Freedman opens his discussion of the Bill of Rights by listing a few questions that spark heated debates in 21st century America. Can school children be required to recite the Pledge of Allegiance? Can a rap group be prosecuted for using "obscene" lyrics. He then goes back in time to discuss the reasons that the framers of the Constitution believed they needed to add amendments that specifically stated the rights of citizens. In each succeeding chapter, he examines one of the amendments, discussing the various interpretations of that amendment over time, and describing a few of the cases that have been brought before the courts and decided on the basis of that amendment. His clear and compelling discussions remind us that these ten amendments to our Constitution, written more than 200 years ago, remain vital to our democracy today. This book offers the best civics lesson I've ever had.  

Wednesday, June 28, 2017

The Long March

A Tale of Two Cultures



Fitzpatrick, Marie-Louise. The Long March: The Choctaw's Gift to Irish Famine Relief. Illustrated by the author. Choctaw editing and foreword by Gary WhiteDeer. Hillsboro, Oregon: Beyond Words Publishing, Inc., 1998.

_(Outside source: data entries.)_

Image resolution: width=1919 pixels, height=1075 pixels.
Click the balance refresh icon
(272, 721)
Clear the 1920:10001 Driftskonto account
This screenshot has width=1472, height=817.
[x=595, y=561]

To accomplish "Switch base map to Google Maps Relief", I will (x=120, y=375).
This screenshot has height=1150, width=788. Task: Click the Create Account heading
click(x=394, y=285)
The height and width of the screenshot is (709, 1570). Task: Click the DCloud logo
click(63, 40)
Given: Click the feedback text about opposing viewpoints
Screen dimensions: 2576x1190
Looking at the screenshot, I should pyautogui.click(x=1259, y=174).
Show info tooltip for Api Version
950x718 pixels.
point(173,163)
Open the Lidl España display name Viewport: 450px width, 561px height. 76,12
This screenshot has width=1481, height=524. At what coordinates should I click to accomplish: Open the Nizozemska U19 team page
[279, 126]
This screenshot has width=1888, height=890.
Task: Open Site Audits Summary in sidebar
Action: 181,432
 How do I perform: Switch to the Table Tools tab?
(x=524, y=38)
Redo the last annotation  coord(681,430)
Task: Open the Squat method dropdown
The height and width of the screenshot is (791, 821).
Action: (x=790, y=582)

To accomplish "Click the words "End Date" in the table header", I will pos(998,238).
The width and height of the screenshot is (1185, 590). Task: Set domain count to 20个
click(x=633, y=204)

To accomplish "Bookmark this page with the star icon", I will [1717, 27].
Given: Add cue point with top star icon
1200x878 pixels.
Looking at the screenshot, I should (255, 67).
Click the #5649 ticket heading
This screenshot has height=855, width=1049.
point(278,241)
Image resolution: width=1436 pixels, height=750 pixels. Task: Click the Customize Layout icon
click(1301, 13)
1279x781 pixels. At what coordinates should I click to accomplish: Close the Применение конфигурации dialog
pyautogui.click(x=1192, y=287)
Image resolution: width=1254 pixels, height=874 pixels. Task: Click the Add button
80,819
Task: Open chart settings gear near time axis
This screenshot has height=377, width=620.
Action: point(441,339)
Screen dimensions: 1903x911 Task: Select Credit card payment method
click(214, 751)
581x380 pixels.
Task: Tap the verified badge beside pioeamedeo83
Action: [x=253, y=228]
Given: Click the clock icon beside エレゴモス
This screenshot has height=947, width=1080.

This book tells two intertwining stories. Tom, an elder member of the Choctaw nation, recalls a time in 1847, when he was a 14-year old youth and all the members of his tribe were called together to hear the latest news of their people. Among the stories told at that gathering was the story of a great famine in a far-away land called Ireland. The young Tom, who was called Choona in his youth, was perplexed. What did a famine in an unknown land have to do with the Choctaw nation? 

Then his great-grandmother rose within the meeting to retell the story of "The Long March," when the Choctaw peoples were forcibly removed from their homelands in the southeastern United States and made to march to "Indian Territory," now part of the state of Oklahoma. For many, it was a death march. Choona had been only vaguely aware of that story from his tribe's distant and misty past. His great-grandmother thought it necessary for each generation to know that story and to see its connection to the stories of other displaced persons. As she saw it, "their story is our story."

The Choctaw nation collected $170, more than $6,000 in today's currency, and sent it to an Irish famine relief agency. 

Marie-Louise Fitzgerald, the writer and illustrator of this book, traveled from her native Ireland to Oklahoma to work with Gary WhiteDeer, a Choctaw, to research the story for this book. According to information on the book's jacket, the project was supported by CAIT, Celts and American Indians Together, a bi-national organization that raises money for World Famine Relief. CAIT is headquartered at Iona College in New Rochelle New York.  

Note: I tried to research CAIT on the Internet, but was unable to find any current information.